Hitchens and Dawkins angry intellectual bite and Dennett an inexhaustible
theoretical energy and range of inquiry. Harris excoriates religious
moderates, accusing them of providing cover for fundamentalists at home and
abroad by refusing to contest the extremists' premises -- because they share
them. More upbeat, Dennett is devoted to creating the intellectual
conditions for future discussions, in which religion will be treated as just
another "natural" phenomenon and accordingly subjected to critical scrutiny.
Dawkins bulldozes his way through every major argument for religious belief,
and a great many minor ones. And Hitchens endlessly catalogues religion's
crimes and absurdities. Each man is at war, writing as if no others had
preceded him, and with a passion that can only be described as political.
Above all, each sees himself as breaking a taboo. This explains not only the
vigor and urgency of these books, their mainstream character and their
publishing success but also the common refrain in reviews that they have
"gone too far." Of course they have, because their many faults are often
inseparable from their strengths. Self-indulgence is their common flaw:
Dennett and Dawkins might have considered their readers more and disciplined
their own need to follow out every line of thought, while Harris is so full
of his point of view that he, like Hitchens, is unable to consider faith as
anything but stupid. They show little understanding of religion or interest
in it [see Daniel Lazare, "Among the Disbelievers," May 28]. Still, I am
surprised by the hostility and bemusement expressed toward them by their
fellow travelers in The New York Review of Books, The New Yorker and The
London Review of Books. In attacking religion the four have been breaking
the taboo against talking about it seriously, and they may be forgiven for
not being calmer, more expert or more measured. Doing battle with what they
see as the most pervasive and bothersome phenomenon in American life during
the past generation, Harris, Dennett, Dawkins and Hitchens deserve praise
for their courage and tenacity in shattering its spell.
Where does the work of the New Atheists leave us? I hope they have roused a
significant portion of America from its timidity. But to what end? Living
without God means turning toward something. To flourish we need coherent
secular popular philosophies that effectively answer life's vital questions.

■ To do:
a: Answer these questions from the text:
(i) Whom does Harris accuse of providing cover for fundamentalists?
(ii) What does the text call the common flaw of the four writers?
(iii) Which three publications does the text name as the home of their fellow travelers?
b: Return everything in the text from "Hitchens and Dawkins" down to "described as political.", word for word.

■ Record list:
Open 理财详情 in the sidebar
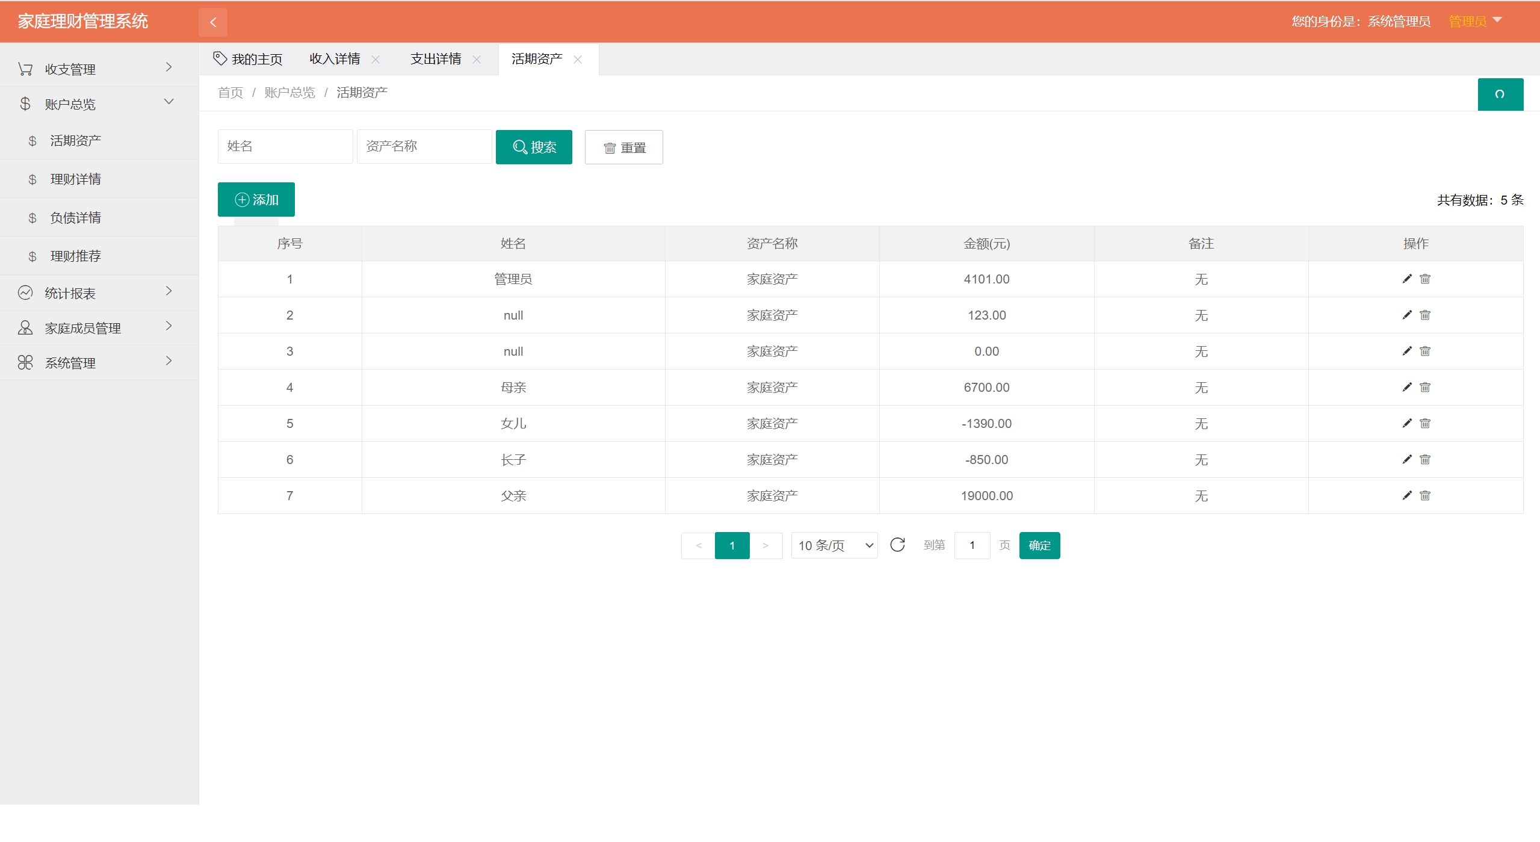The image size is (1540, 842). pyautogui.click(x=76, y=179)
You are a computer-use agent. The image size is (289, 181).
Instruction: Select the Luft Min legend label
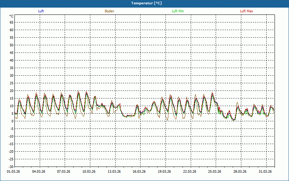pyautogui.click(x=178, y=11)
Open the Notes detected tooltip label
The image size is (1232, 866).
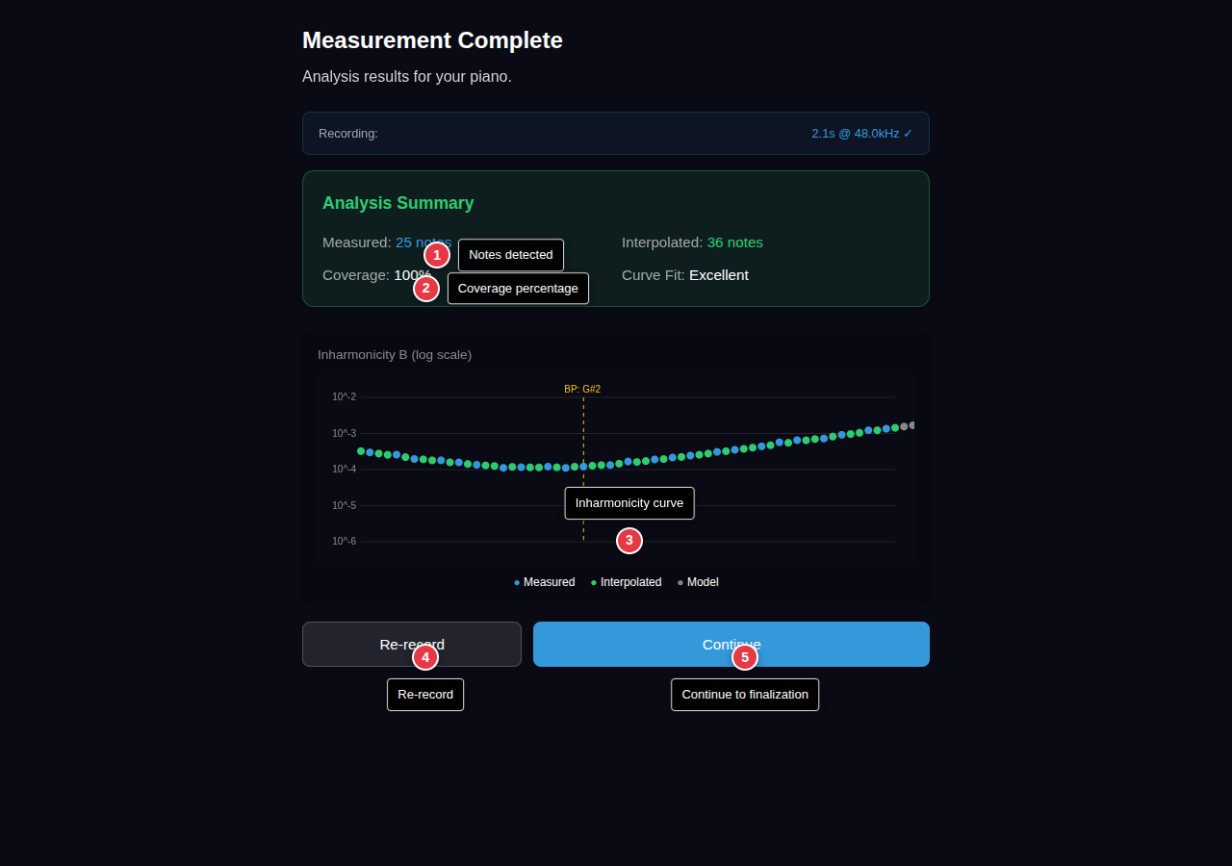pyautogui.click(x=510, y=254)
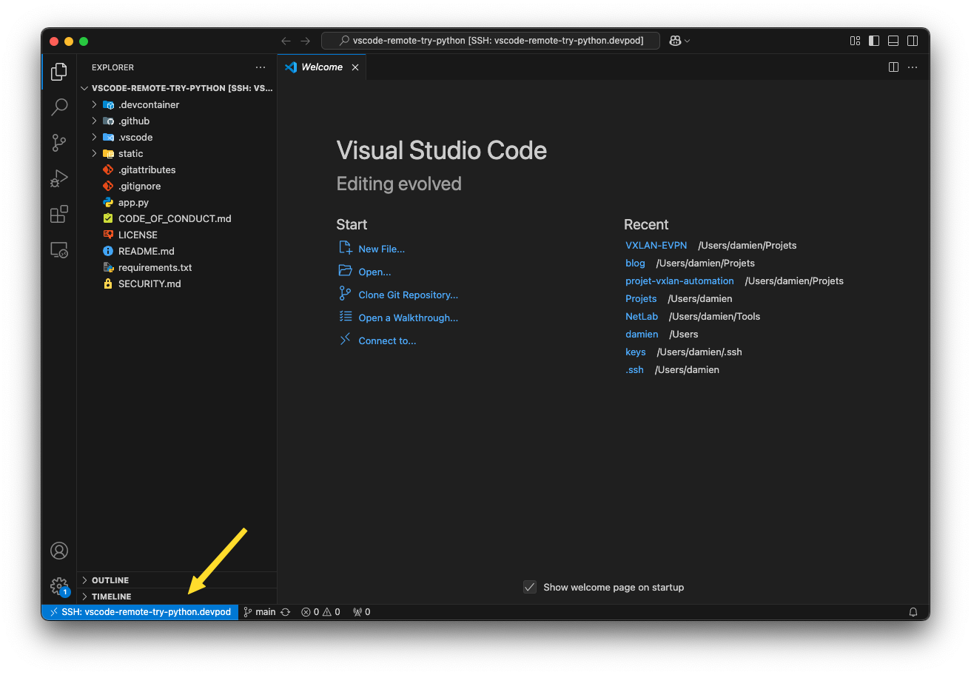Screen dimensions: 971x675
Task: Switch to the Welcome tab
Action: tap(320, 67)
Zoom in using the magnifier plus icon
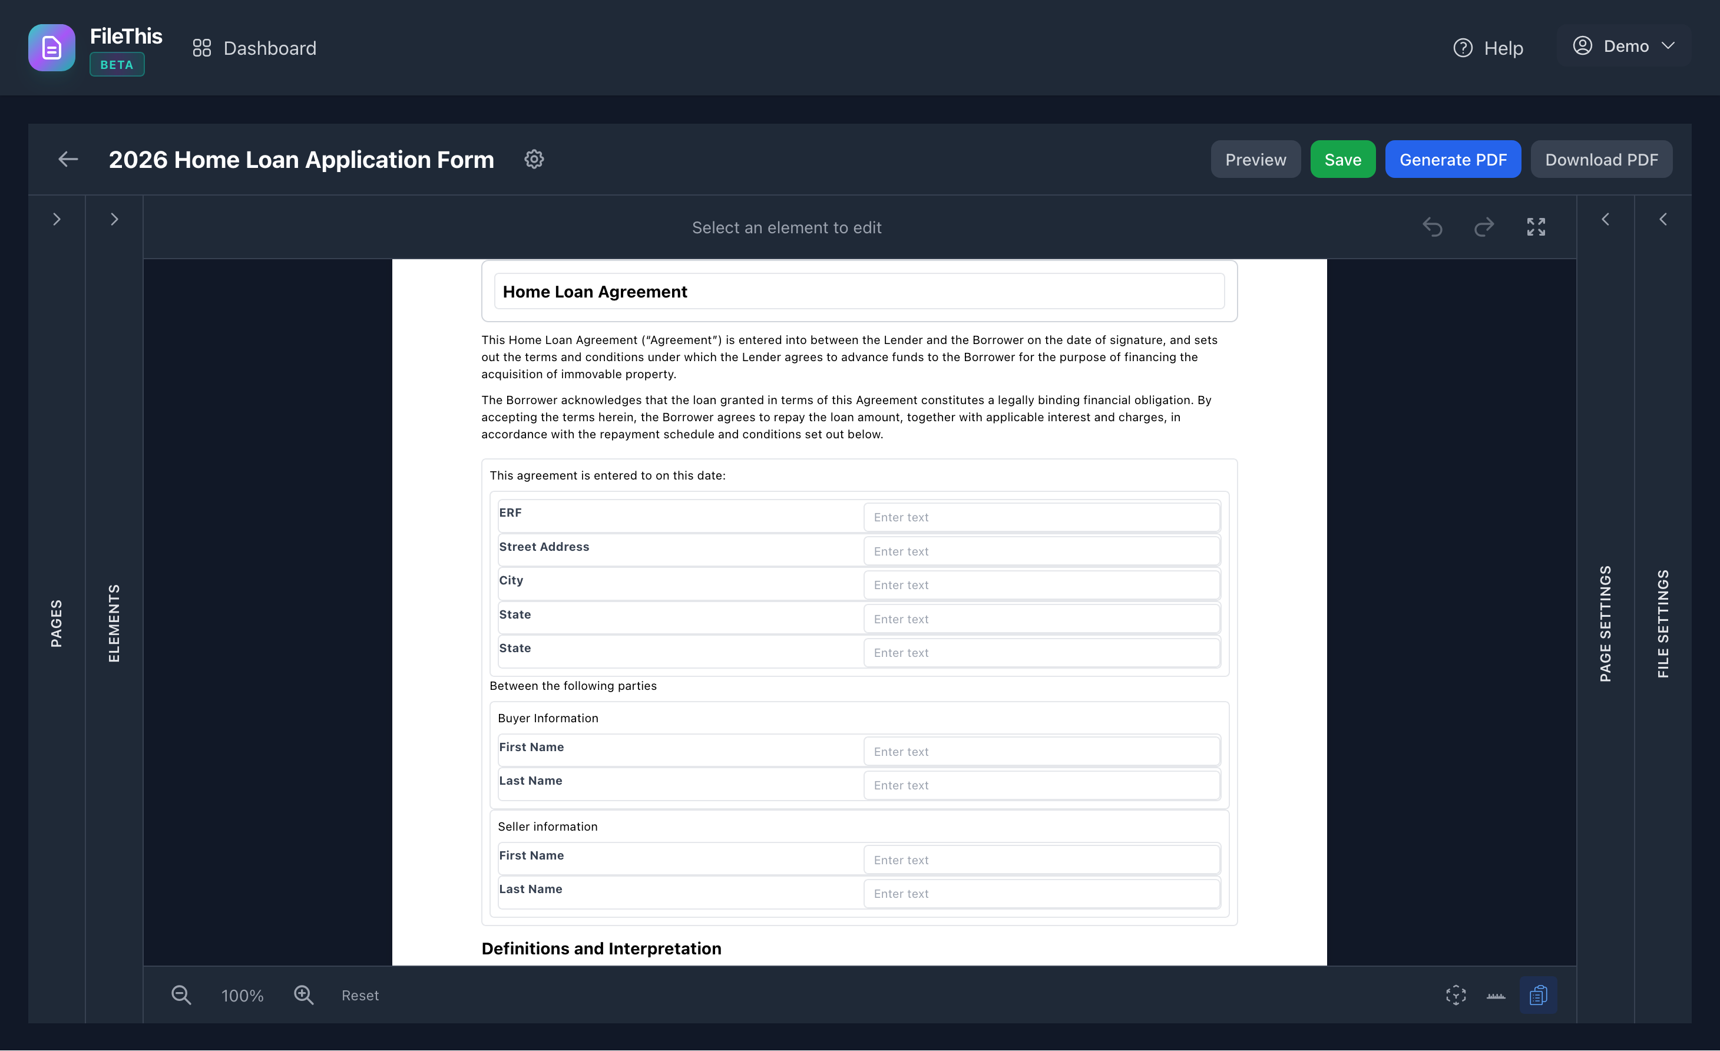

■ Written answers:
a:
(i) Religious moderates.
(ii) Self-indulgence.
(iii) The New York Review of Books, The New Yorker and The London Review of Books.

b:
Hitchens and Dawkins angry intellectual bite and Dennett an inexhaustible
theoretical energy and range of inquiry. Harris excoriates religious
moderates, accusing them of providing cover for fundamentalists at home and
abroad by refusing to contest the extremists' premises -- because they share
them. More upbeat, Dennett is devoted to creating the intellectual
conditions for future discussions, in which religion will be treated as just
another "natural" phenomenon and accordingly subjected to critical scrutiny.
Dawkins bulldozes his way through every major argument for religious belief,
and a great many minor ones. And Hitchens endlessly catalogues religion's
crimes and absurdities. Each man is at war, writing as if no others had
preceded him, and with a passion that can only be described as political.